All 183 seats in the National Council 92 seats needed for a majority
|  | First party | Second party | Third party |
| Leader | Bruno Kreisky | Josef Taus | Friedrich Peter |
| Party | SPÖ | ÖVP | FPÖ |
| Last election | 50.04%, 93 seats | 43.11%, 80 seats | 6.29%, 10 seats |
| Seats won | 93 | 80 | 10 |
| Seat change | Steady | Steady | Steady |
| Popular vote | 2,326,201 | 1,981,291 | 249,444 |
| Percentage | 50.42% | 42.95% | 5.41% |
| Swing | +0.38 pp | −0.16 pp | −0.88 pp |
- Seats won by state and nationwide. States are shaded according to the most voted-for party.
| Chancellor before election Bruno Kreisky SPÖ | Elected Chancellor Bruno Kreisky SPÖ |

= 1975 Austrian legislative election =

Parliamentary elections were held in Austria on 5 October 1975. The Socialist Party (SPÖ) secured a second consecutive majority government, winning 93 of 183 seats, with Bruno Kreisky remaining Chancellor. Voter turnout was 93%.

==Results==

| Party |  | Votes | % | Seats | +/– |
|  | Socialist Party of Austria | 2,326,201 | 50.42 | 93 | 0 |
|  | Austrian People's Party | 1,981,291 | 42.95 | 80 | 0 |
|  | Freedom Party of Austria | 249,444 | 5.41 | 10 | 0 |
|  | Communist Party of Austria | 55,032 | 1.19 | 0 | 0 |
|  | Group of Revolutionary Marxists [de] | 1,024 | 0.02 | 0 | New |
|  | Steinacher Franz List | 440 | 0.01 | 0 | New |
| Total |  | 4,613,432 | 100.00 | 183 | 0 |
| Valid votes |  | 4,613,432 | 98.94 |  |  |
| Invalid/blank votes |  | 49,252 | 1.06 |  |  |
| Total votes |  | 4,662,684 | 100.00 |  |  |
| Registered voters/turnout |  | 5,019,277 | 92.90 |  |  |
Source: Nohlen & Stöver

=== Results by state ===

| State | SPÖ | ÖVP | FPÖ | KPÖ | Others |
| Burgenland | 51.8 | 45.3 | 2.5 | 0.4 | - |
| Carinthia | 54.7 | 33.9 | 10.0 | 1.4 | - |
| Lower Austria | 48.0 | 48.1 | 2.9 | 1.0 | - |
| Upper Austria | 44.4 | 42.6 | 6.7 | 0.8 | - |
| Salzburg | 45.2 | 42.5 | 12.1 | 0.7 | 0.2 |
| Styria | 50.3 | 43.9 | 4.6 | 1.2 | - |
| Tyrol | 37.2 | 56.8 | 5.3 | 0.7 | - |
| Vorarlberg | 35.9 | 53.1 | 10.2 | 0.8 | - |
| Vienna | 59.8 | 34.0 | 4.1 | 2.0 | 0.1 |
| Austria | 50.4 | 43.0 | 5.4 | 1.2 | 0.0 |
Source: Institute for Social Research and Consulting (SORA)

==Aftermath==
The SPÖ was able to keep their absolute majority in this election as well and continued to appoint Bruno Kreisky as Chancellor. The Kreisky III Federal Government took office on 28 October 1975.
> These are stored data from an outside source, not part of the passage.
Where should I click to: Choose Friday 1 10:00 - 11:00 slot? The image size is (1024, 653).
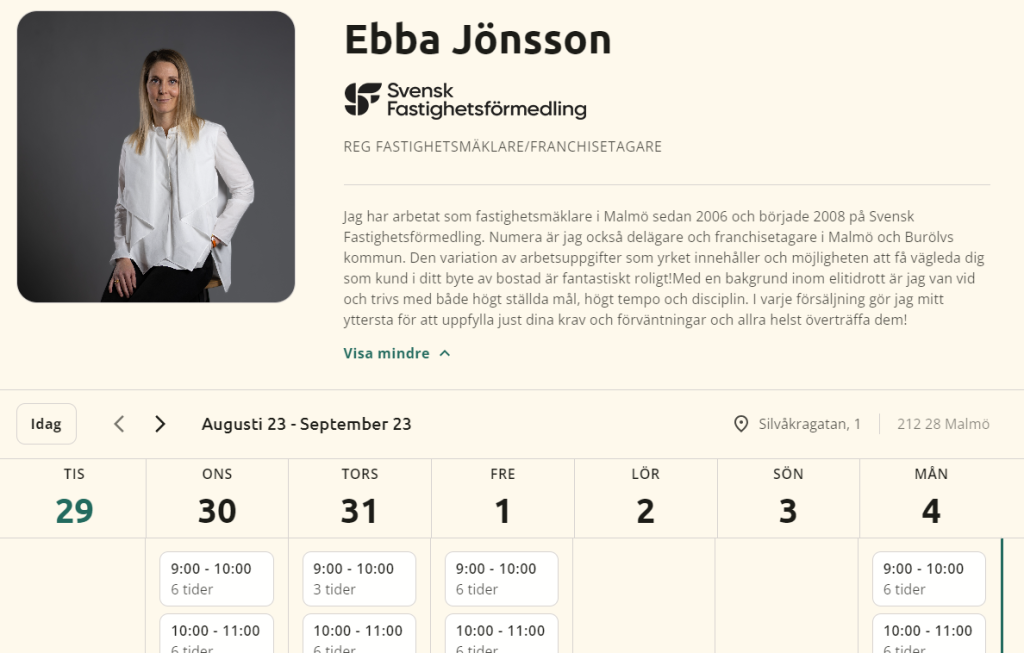pyautogui.click(x=502, y=633)
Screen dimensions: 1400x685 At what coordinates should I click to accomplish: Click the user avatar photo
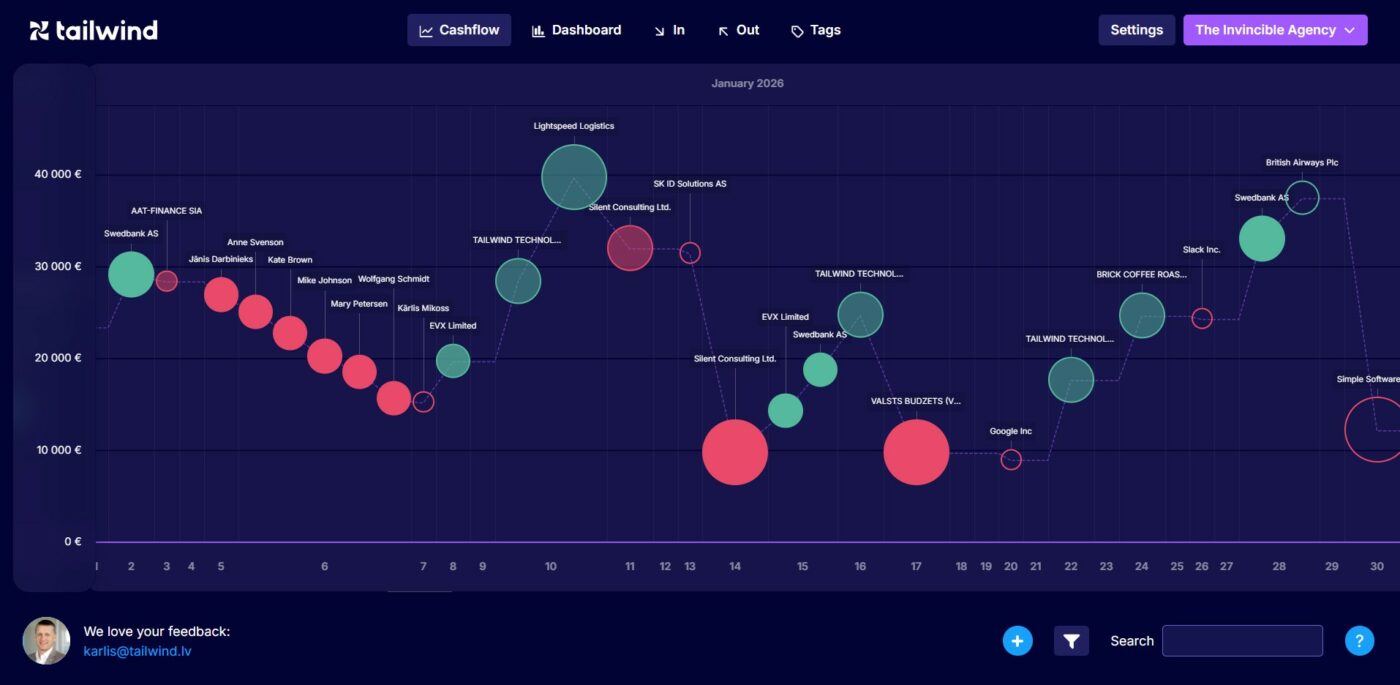46,641
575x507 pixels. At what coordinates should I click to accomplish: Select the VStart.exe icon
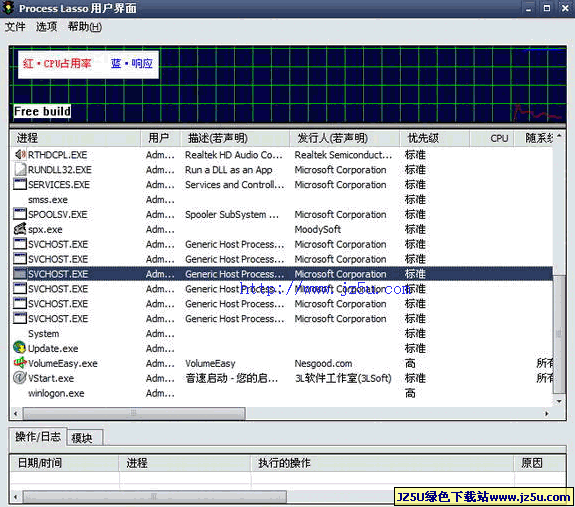click(20, 378)
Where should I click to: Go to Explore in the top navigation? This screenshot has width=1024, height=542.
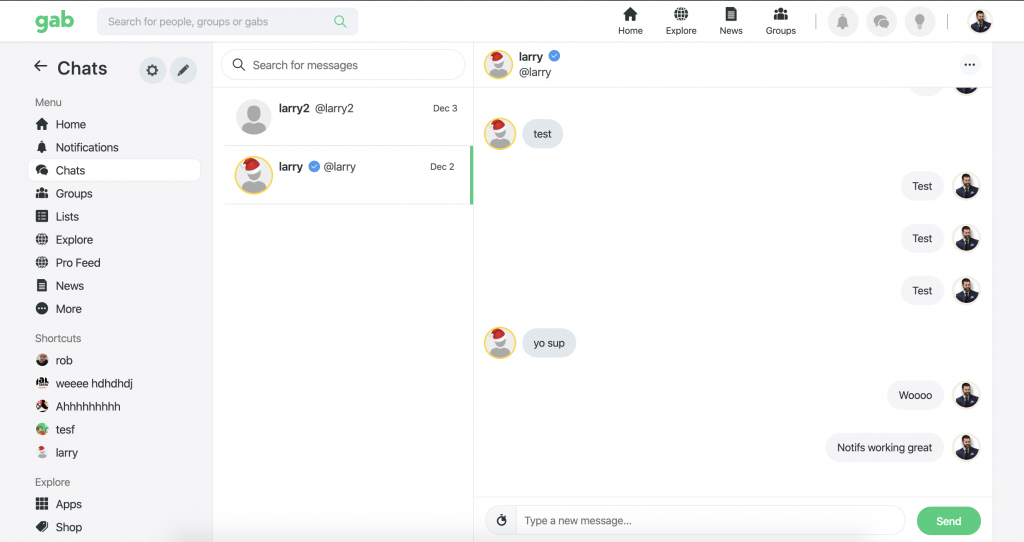tap(681, 21)
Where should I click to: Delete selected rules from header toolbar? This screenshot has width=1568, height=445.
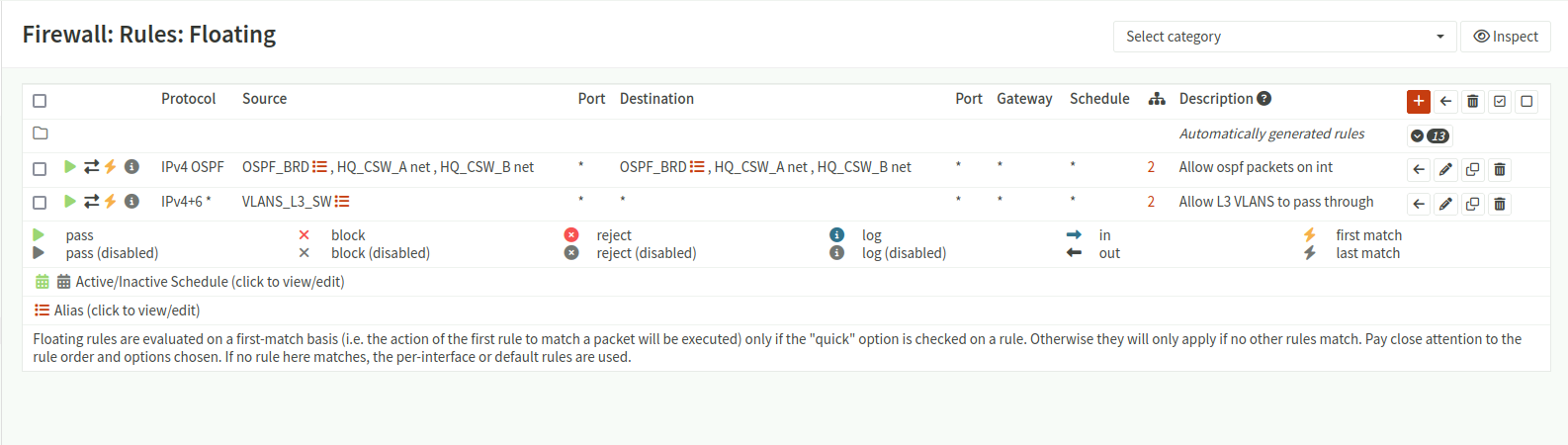[1472, 101]
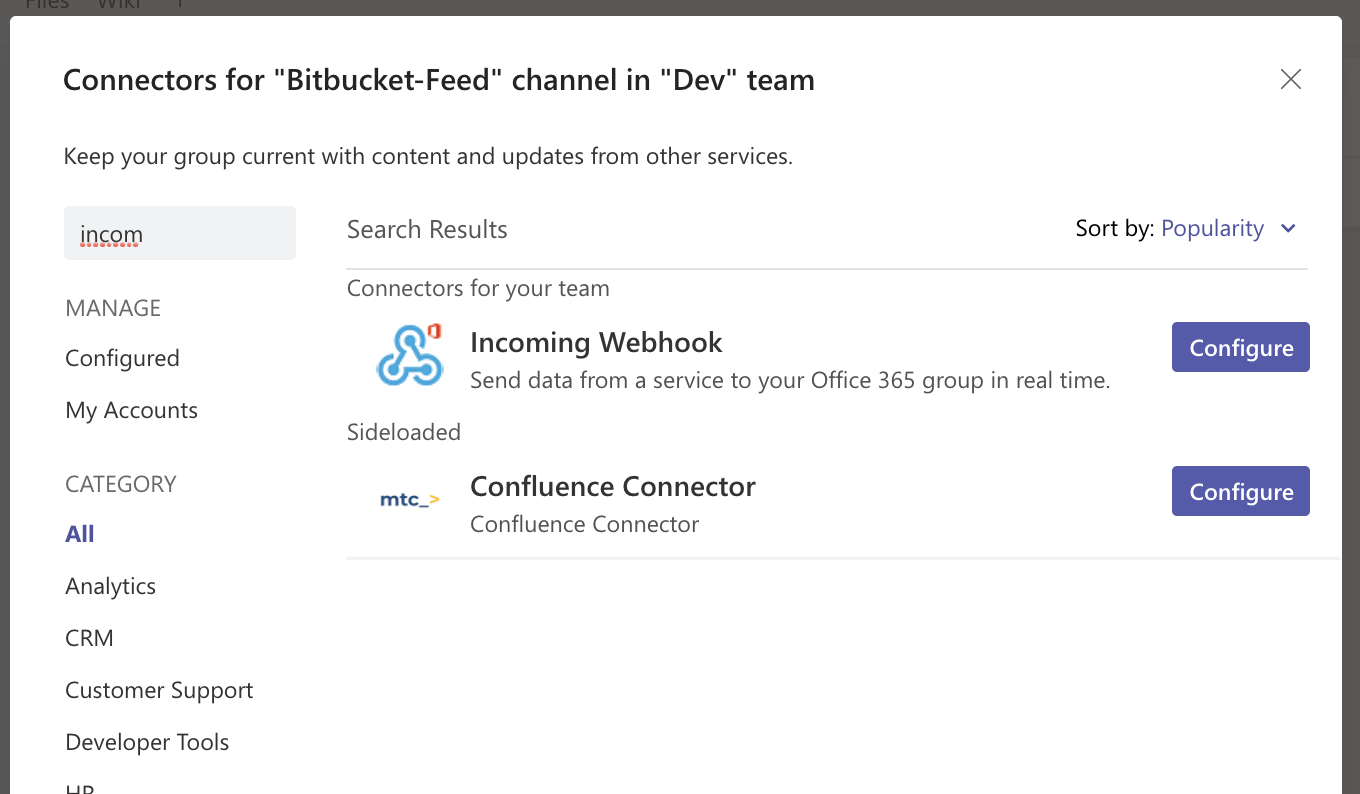Click the Sideloaded section label
The image size is (1360, 794).
(404, 432)
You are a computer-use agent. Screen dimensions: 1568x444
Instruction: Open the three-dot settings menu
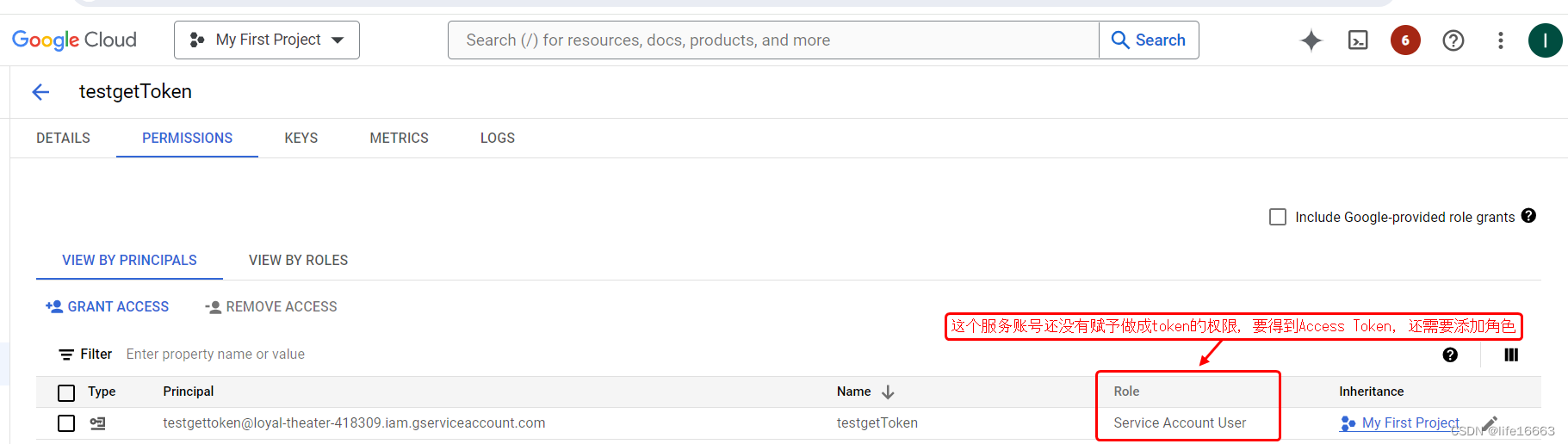pyautogui.click(x=1501, y=40)
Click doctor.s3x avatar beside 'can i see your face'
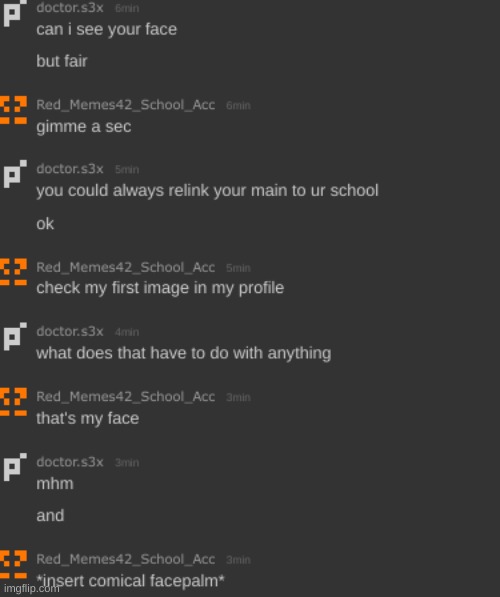Screen dimensions: 500x597 15,14
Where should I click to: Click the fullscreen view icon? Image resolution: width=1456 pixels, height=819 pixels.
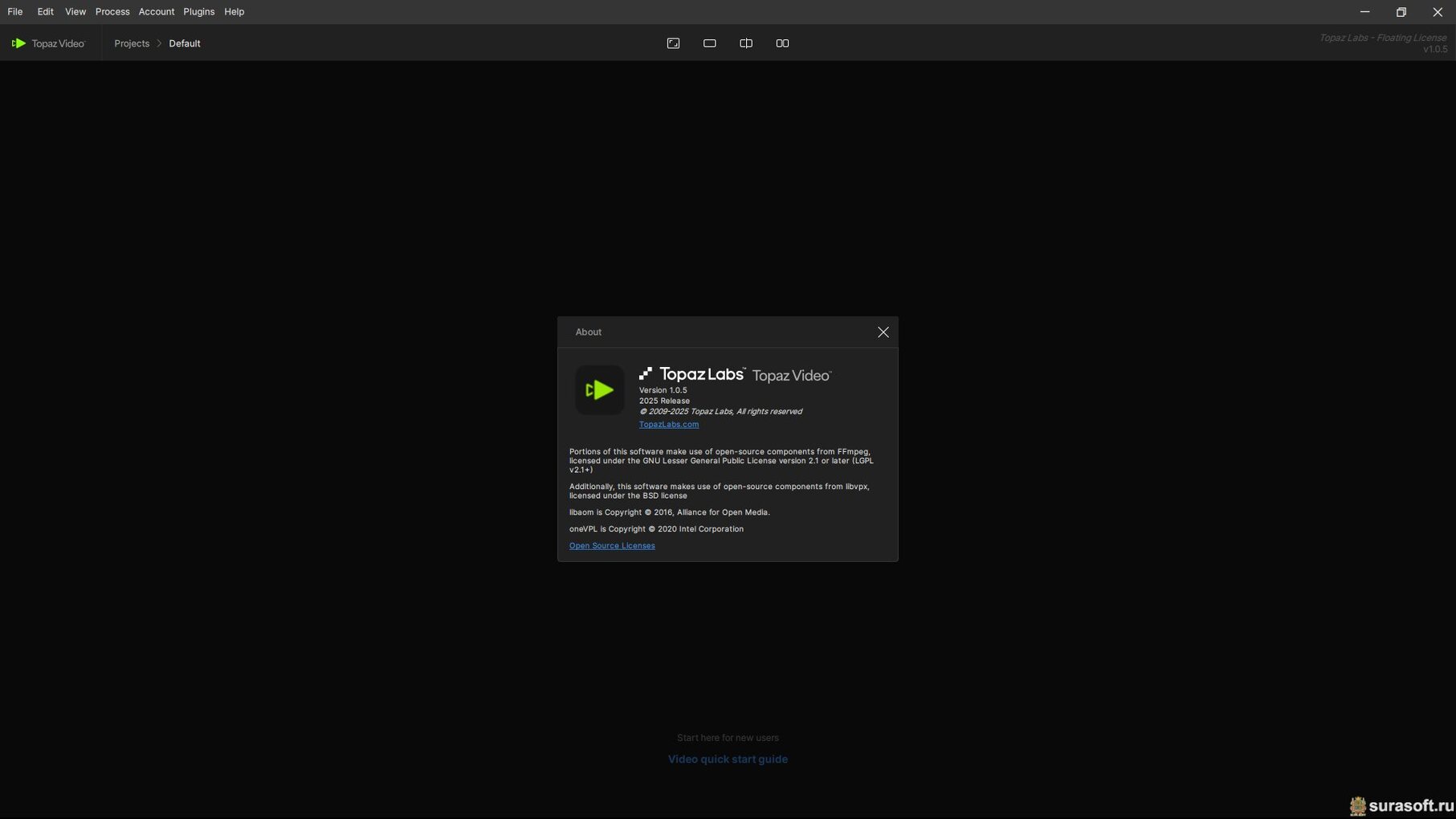pos(673,43)
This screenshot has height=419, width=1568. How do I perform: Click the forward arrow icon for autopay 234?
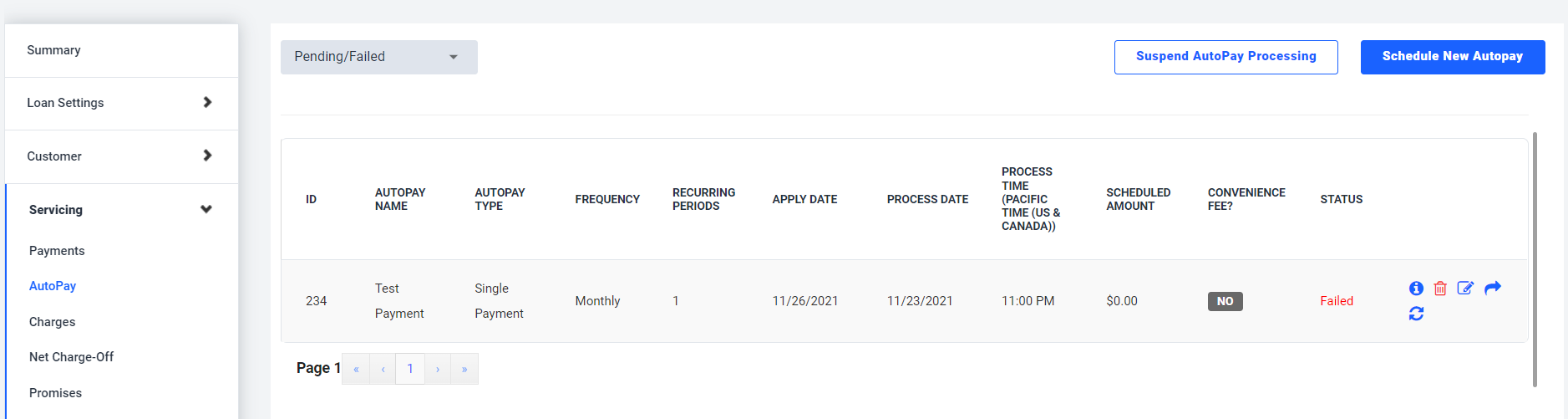coord(1493,288)
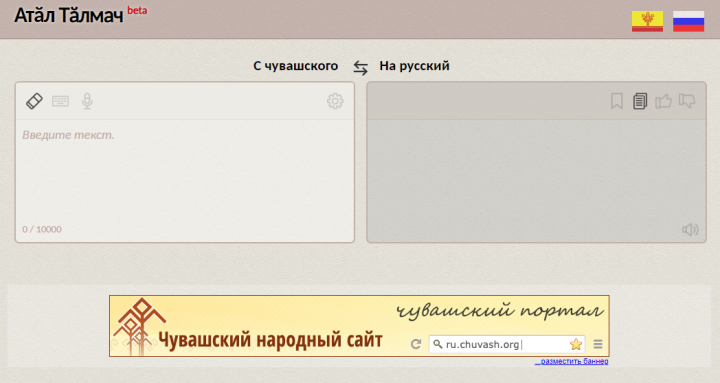Rate the translation with thumbs up
The height and width of the screenshot is (383, 720).
[x=663, y=101]
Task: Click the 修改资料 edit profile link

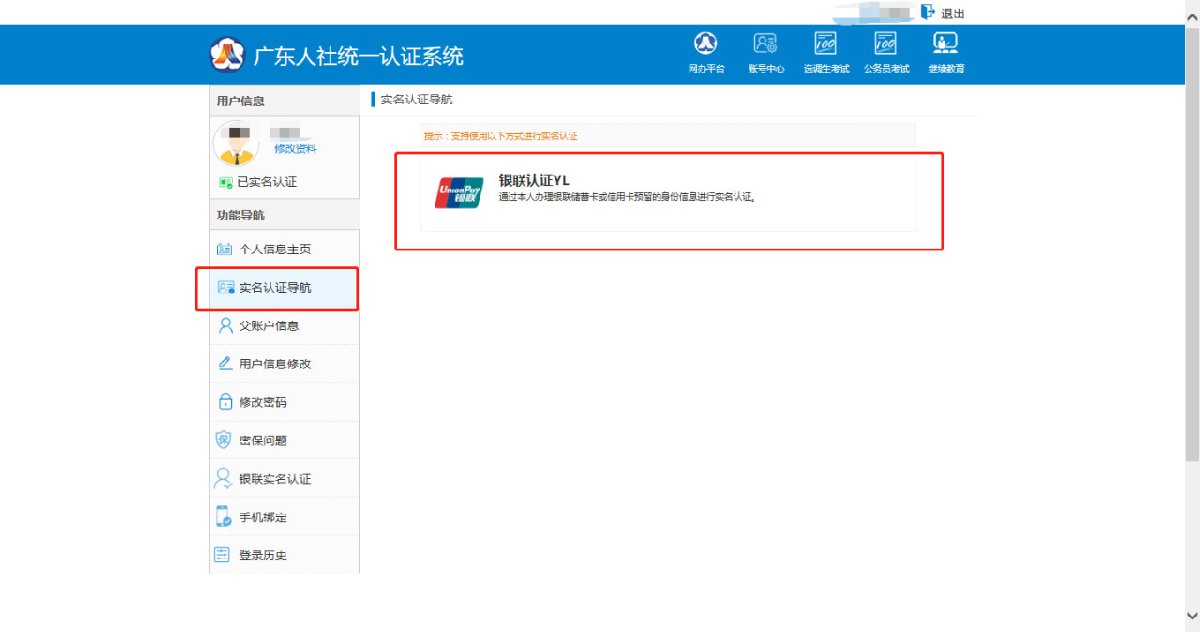Action: coord(295,148)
Following the elections, Simon Wiesenthal, at that time the head of the Jewish Documentation Center in Vienna, published a report on the Nazi past of the long-serving Freedom Party of Austria (FPÖ) leader Friedrich Peter. This report revealed that Peter had served as an Obersturmbannführer in an SS unit associated with mass murders. Despite having been a victim of the Nazi regime, Kreisky defended Peter and accused Wiesenthal of employing "Mafia methods" and implied that he had collaborated with the Gestapo.

This public dispute is today referred to as the Kreisky–Peter–Wiesenthal affair. In 1978 Peter did not run again for the position of FPÖ federal party chairman. His successor was the Mayor of Graz Alexander Götz.